Still, I saved the article down to my hard drive so I could
read it again. I wanted to understand something about my conventional
wisdom thinking - that returned a feeling of surprise when I first read
the title. Considering the Kyoto agreement, and the arguments that
often sail in its wake, I believed countries still on the upswing of
industrialization would desire not to be captured in such agreement and
follow draconian pollution abatement controls. Certainly not ones that
already industrialized countries never followed during their early
industrialization phase. They would not consider it fair, it may not be
fair. The U.S. for its part - this administration at least - has let be
known it won't put itself in a position of following regulations other
nations are not. Not one iota of competitive disadvantage will be taken
on. One one level I agree. History only happens once. no historical
epoch can be returned to, particularly an epoch of unrestrained
environmental degradation. For any reason, good or bad. Toward the end,
the article says as much: "...Sources in Beijing say many leaders are
genuinely worried about scientific studies and new analyses showing
long-term harm from continuing the pace of unregulated toxic emissions
and waste." There is information available now that was not available
previously. It can be ingnored only at the cost of becoming ascientific
and unreasonsed.
I imagined an outline of forces, for and against an
environmental movement in China. An authoritarian government
makes decisions by fiat and mandate with little or no local or popular
input (think of the three gorges damn project). They remove or quash
dissent. In as many facets as possible they endeavor to control
marketplace of ideas. To a certain degree this does describe the
Peoples Republic of China. However, You can look through the
crack in the wall that this story describes and catch a glimpse
that the opinion of the people can count. I thought back to my
developmental economics course. Successfully industrializing societies
follow a pattern that is more fixed that malleable in many ways.
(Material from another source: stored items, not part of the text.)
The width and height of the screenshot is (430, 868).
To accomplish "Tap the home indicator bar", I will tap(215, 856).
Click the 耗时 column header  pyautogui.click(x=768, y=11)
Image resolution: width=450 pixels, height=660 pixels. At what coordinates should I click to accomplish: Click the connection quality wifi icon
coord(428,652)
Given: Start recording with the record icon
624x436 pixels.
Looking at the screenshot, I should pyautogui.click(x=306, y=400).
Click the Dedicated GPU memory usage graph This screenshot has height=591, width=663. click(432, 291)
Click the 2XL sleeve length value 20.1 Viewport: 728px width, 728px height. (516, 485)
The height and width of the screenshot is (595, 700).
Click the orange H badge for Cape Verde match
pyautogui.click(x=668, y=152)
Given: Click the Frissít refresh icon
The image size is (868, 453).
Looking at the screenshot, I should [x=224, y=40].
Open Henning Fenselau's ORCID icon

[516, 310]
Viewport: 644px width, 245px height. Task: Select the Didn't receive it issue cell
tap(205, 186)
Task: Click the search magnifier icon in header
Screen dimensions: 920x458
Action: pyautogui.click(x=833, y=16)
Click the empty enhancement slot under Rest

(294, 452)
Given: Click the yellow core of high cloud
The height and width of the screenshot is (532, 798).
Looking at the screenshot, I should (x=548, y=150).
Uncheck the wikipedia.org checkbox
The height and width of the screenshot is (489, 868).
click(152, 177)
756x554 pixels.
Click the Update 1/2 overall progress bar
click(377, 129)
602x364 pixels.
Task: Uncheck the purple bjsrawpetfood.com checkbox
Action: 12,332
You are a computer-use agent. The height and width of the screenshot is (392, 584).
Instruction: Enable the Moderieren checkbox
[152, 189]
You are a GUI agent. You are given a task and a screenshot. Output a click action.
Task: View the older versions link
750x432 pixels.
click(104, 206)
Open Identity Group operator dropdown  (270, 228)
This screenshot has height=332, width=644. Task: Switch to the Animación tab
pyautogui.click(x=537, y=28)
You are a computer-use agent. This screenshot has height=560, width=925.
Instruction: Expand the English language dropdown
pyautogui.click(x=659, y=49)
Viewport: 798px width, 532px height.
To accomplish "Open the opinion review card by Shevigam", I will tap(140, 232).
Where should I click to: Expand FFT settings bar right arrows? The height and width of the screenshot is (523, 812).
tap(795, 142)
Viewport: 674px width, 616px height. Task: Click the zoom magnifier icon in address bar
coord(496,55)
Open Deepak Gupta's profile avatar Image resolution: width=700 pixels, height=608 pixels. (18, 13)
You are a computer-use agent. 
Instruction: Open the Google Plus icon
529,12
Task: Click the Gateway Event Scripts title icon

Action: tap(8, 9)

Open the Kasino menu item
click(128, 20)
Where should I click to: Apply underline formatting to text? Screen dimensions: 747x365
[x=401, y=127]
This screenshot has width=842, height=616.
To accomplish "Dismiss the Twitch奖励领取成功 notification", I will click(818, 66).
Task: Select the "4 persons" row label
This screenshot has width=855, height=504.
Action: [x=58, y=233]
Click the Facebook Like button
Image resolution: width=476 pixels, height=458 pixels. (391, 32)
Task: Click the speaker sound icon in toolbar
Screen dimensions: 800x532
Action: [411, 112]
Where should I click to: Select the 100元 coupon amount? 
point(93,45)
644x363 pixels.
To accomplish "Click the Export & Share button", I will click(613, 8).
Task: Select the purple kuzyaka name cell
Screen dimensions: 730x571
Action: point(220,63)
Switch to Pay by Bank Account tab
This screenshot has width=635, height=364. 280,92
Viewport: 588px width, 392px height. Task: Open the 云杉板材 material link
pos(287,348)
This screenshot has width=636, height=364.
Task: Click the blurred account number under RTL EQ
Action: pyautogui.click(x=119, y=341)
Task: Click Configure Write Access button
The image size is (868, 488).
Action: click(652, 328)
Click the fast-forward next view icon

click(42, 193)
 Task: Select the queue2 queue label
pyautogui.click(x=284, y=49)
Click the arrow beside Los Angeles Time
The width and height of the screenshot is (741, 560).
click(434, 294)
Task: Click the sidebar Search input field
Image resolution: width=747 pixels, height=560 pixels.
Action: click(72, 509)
National output and the work force will transition from agricultural
sectors to labor intensive industry to capital intensive industries and
on to post industrial phases. As it does so the labor force's attitudes
and skill/educational level will transition also. On micro level
decisions about family incomes and family size, responsibilities of all
members will change. Generally this leads to smaller families with more
invested in each child. Of course China already had population control
policies in place, but these policies are likely become less at odds
with the lives of skilled wage earners and post secondary educated.
At this point in a mature industrialized society folks start to take
life quality, education and attendant health and environment
issues far more seriously. The kind of issues that involve air and
water quality. They become keen on when information isn't available, or
when official information doesn't jibe with evident facts. They may
start a grey market on information they are not getting. Astute
leadership in a number of countries may be sensing that a damn the
torpedos approach to catch-up industrialization may not be the best
plan. We can only hope that this is a contageous condition.